Fullman argues in his Motion that sanctions are warranted because, he says, Defendants have made misrepresentations. He says Defendants incorrectly claim that he did not attempt to meet and confer before filing his second Motion to Compel, when in fact he had tried to contact Defendants' counsel; that he has been using the ECF system throughout the duration of the case (and perhaps, therefore, does not actually need to receive paper copies of docket items), when in fact he has been printing and submitting his filings through the Court's drop box; and that he was “represented by counsel” when in fact he was not.
A. Failure to Meet and Confer
Defendants say that Fullman failed to meet and confer with them before he filed his first and second Motions to Compel. Fullman responds that he did try to call Defendants' counsel but Defendants' counsel did not answer.
As described above, Fullman clearly did not follow the Court's policies before filing either of his Motions to Compel-even if it is true that he tried to call Defendants' counsel and then sent some follow-up correspondence. He did not fulfill his obligations under the Court's policies, or under Local Rule of Civil Procedure 26.1(f), which requires parties to certify that they have exercised “reasonable effort . . . to resolve the dispute” before raising it to the Court. Fullman does not contest, in either his response in opposition or his own Motion for Sanctions, Defendants' assertion as to his first Motion to Compel. As to the second, though, Fullman says he called Defendants' counsel to discuss “discovery status.” (He provides a call log apparently showing an outgoing call to Defendants' counsel's phone number during the relevant time period.) And he says he sent a follow-up letter to Defendants shortly thereafter but Defendants did not respond.

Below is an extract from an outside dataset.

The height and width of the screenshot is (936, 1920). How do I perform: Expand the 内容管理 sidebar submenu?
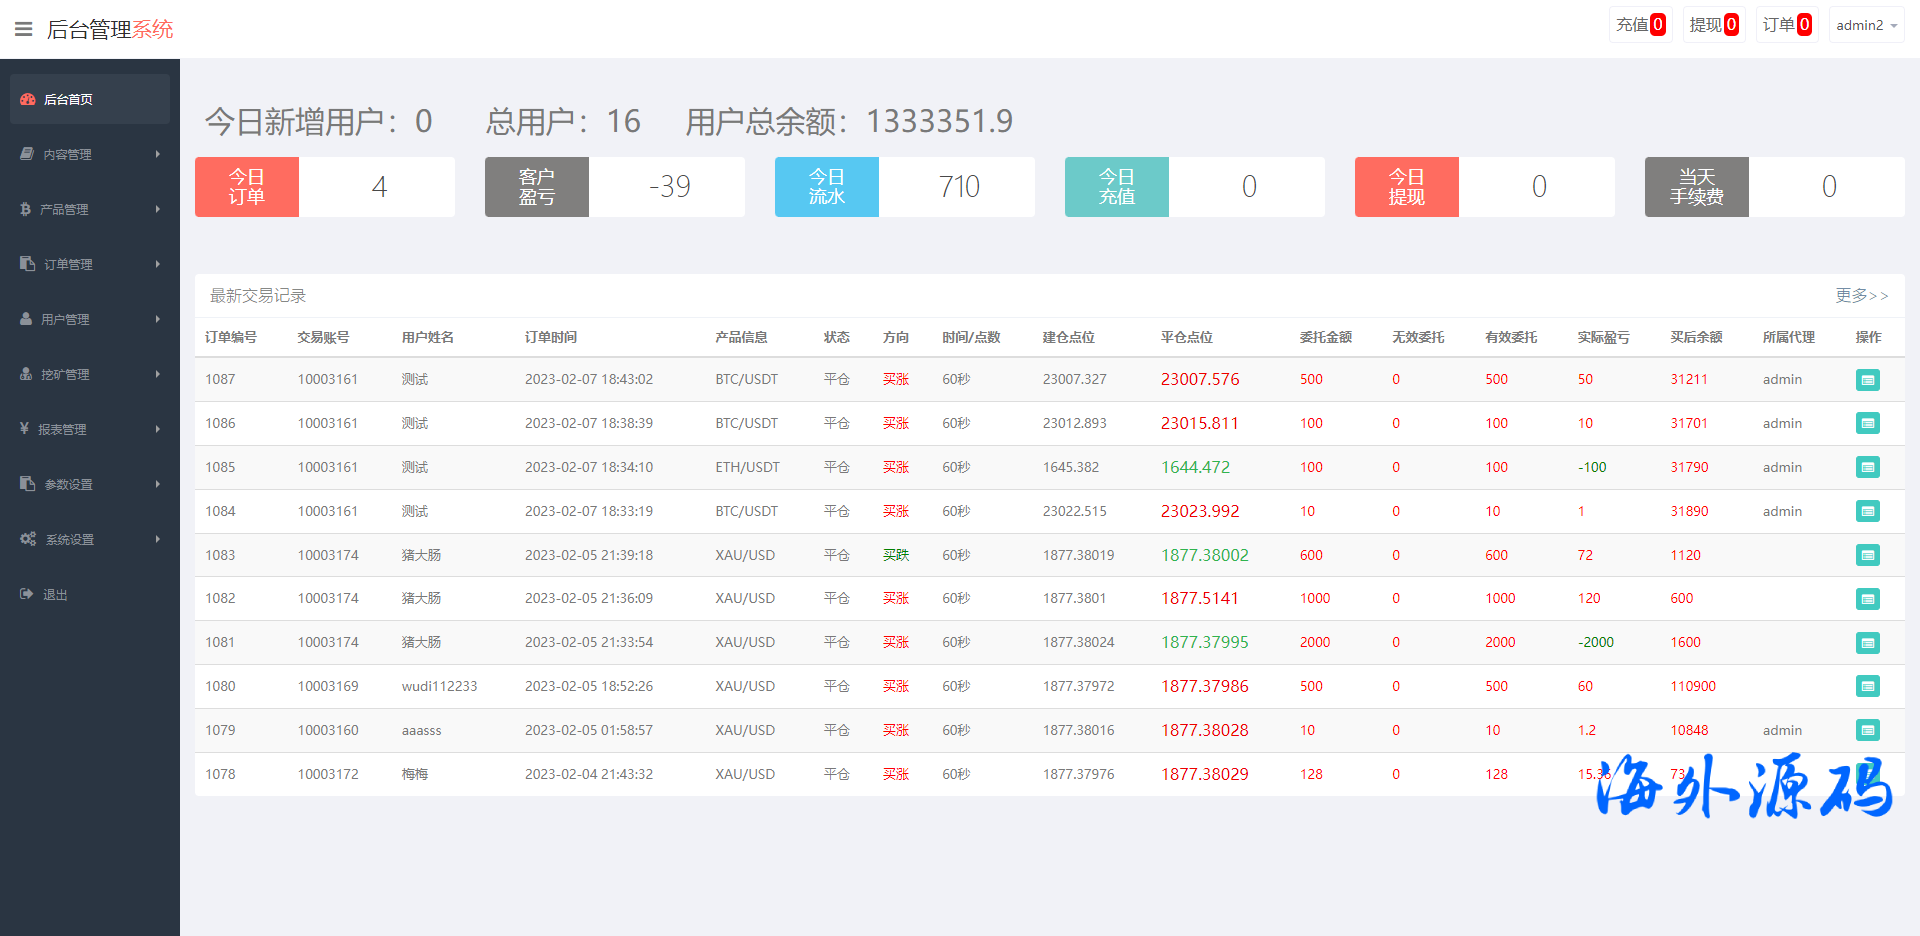tap(158, 154)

Still, as explained above, Fullman should have submitted a letter next instead of simply moving to compel. The Court's discovery-dispute process is clearly outlined in its Policies and Procedures, and the Court explained it to the parties during the Rule 16 conference, too. Fullman's repeated failure to follow the Court's procedures puts an unwarranted burden on the Court and the Defendants in this case-and, because it requires the Court to expend significant energy resolving these spats, it encroaches on the expectation of the parties in other cases before the Court of the speedy adjudication of their disputes.
The Court's Rule 11 power is limited with regard to discovery-dispute motions. The Rule “does not apply to disclosures and discovery requests, responses, objections, and motions under Rules 26 through 37.” Fed.R.Civ.P. 11(d). Rule 11 sanctions are not appropriate, therefore, as consequence for a failure to adhere to the requirement in Local Rule 26.1(f) discussed above. Accordingly, Rule 11 sanctions as consequence for failure to meet and confer will not issue at this time.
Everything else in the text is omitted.